Trading volume spiked up to 17.7 million shares, compared with the full-day average over the past 30 days of about 1.0 million shares, according to FactSet.
Earlier Friday, the FDA approved Biogen’s Aduhelm, also known as aducanumab, to treat Alzheimer’s, the first drug to be approved that promises to actually slow the disease rather than just treat the symptoms.
Biogen investors were treated to the stock’s biggest-ever one-day price gain, and second-biggest one-day percentage gain since it went public in September 1991. The stock had shot up $108.62, or 44.0%, on Nov. 4, 2020, after the FDA said there was “substantial evidence” that aducanumab was an effective Alzheimer’s treatment option. Read more about Biogen’s “pivotal moment.”
“Currently available options only treat symptoms of the disease; this treatment option is the first therapy to target and affect the underlying disease process of Alzheimer’s,” said Patrizia Cavazzoni, director of the FDA’s Center for Drug Evaluation and Research. “As we have learned from the fight against cancer, the accelerated approval pathway can bring therapies to patients faster while spurring more research an innovation.”
As the FDA described, accelerated approval can be based on the drug’s effect on a surrogate endpoint that is reasonably likely to predict a clinical benefit to patients, with “a required post-approval trial” to verify the drug provides that expected clinical benefit.
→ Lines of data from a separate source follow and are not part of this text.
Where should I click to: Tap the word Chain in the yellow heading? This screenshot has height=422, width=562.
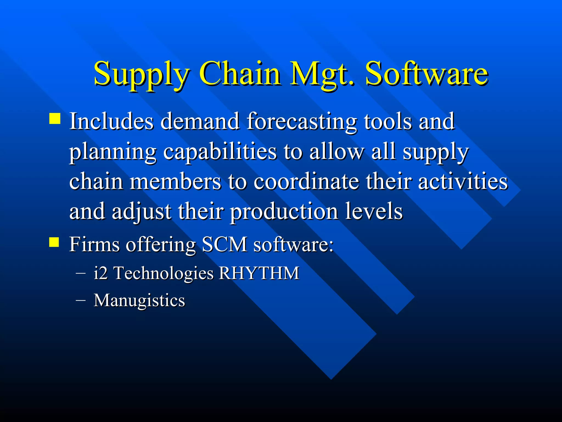(240, 74)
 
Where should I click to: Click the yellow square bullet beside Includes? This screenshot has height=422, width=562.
(55, 119)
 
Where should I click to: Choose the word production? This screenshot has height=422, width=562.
(284, 212)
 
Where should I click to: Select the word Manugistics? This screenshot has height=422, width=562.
(139, 300)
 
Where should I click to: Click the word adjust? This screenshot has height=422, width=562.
(141, 212)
Bernstein analyst Aaron Gal said approval under accelerated pathway is a distinction without a difference. “The pathway allows for approval based on surrogate market, rather than completed efficacy endpoint data,” Gal wrote in a note to clients. “As long as Biogen does not challenge the use of the path, which they obviously would not, the approval holds.”
Evercore ISI’s Umer Raffat noted that the option of Accelerated Approval was not discussed by the FDA’s advisory committee. And as the drug has “clearly shown” in all trials to substantially reduce amyloid beta plaques, the “reduction in plaques is reasonably likely to result in clinical benefit.”
Regarding labeling, Bernstein’s Gal said it is “almost shockingly broad,” as the label just said Aduhelm is indicated for the treatment of Alzheimer’s disease.
“Thus, the approved population is broader than the tested population (mild-moderate Alzheimer’s patients),” Gal wrote. “There is also no restriction on treatment duration suggesting that patients can stay on treatment until either all plaque is removed or the patient progresses.”
Evercore’s Raffat concurred, saying the label reads very very broad. He indicated that investors could be relieved, as there was some concern that the target population might be limited, and/or require very frequent monitoring.
Although pricing is still unknown, the Institute of Clinical and Economic Review (ICER) said that due to the relatively small overall health gains demonstrated in Phase 3 clinical trials, the drug should be price no higher than $8,400 a year, as MarketWatch’s Jaimy Lee reported.
Some analysts say Biogen could price the drug higher than that, even though that might potentially trigger a regulatory response.
Evercore’s Raffat said his financial estimates on Biogen include an estimate of $10,000, while Bernstein’s Gal said the pricing could end up “much higher,” possibly as high as more than $30,000.
Gal said Biogen has a long history of pricing drugs in the “specialty” range, and is less likely to fear a backlash. “Biogen would justify the price by arguing the total system impact would be modest upfront and that it will use the money to provide substantial services to [Alzheimer’s disease] patients,” Gal wrote.
Biogen and Eisai Inc., the U.S. subsidiary of Japan-based Eisai Co. Ltd.
announced after Aduhelm’s approval programs intended to support access for all qualified patients, including those from traditionally underserved populations.
Eisai’s U.S.-listed shares skyrocketed 68.9% in afternoon trading, on track for a record close and the biggest one-day gain since it started trading in the U.S. in December 1995.
“We are committed to access and health equity as top priorities and will continue working with multiple stakeholders with the goal of helping patients who may benefit from treatment obtain care as quickly as possible,” said Alisha Alaimo, president of Biogen U.S.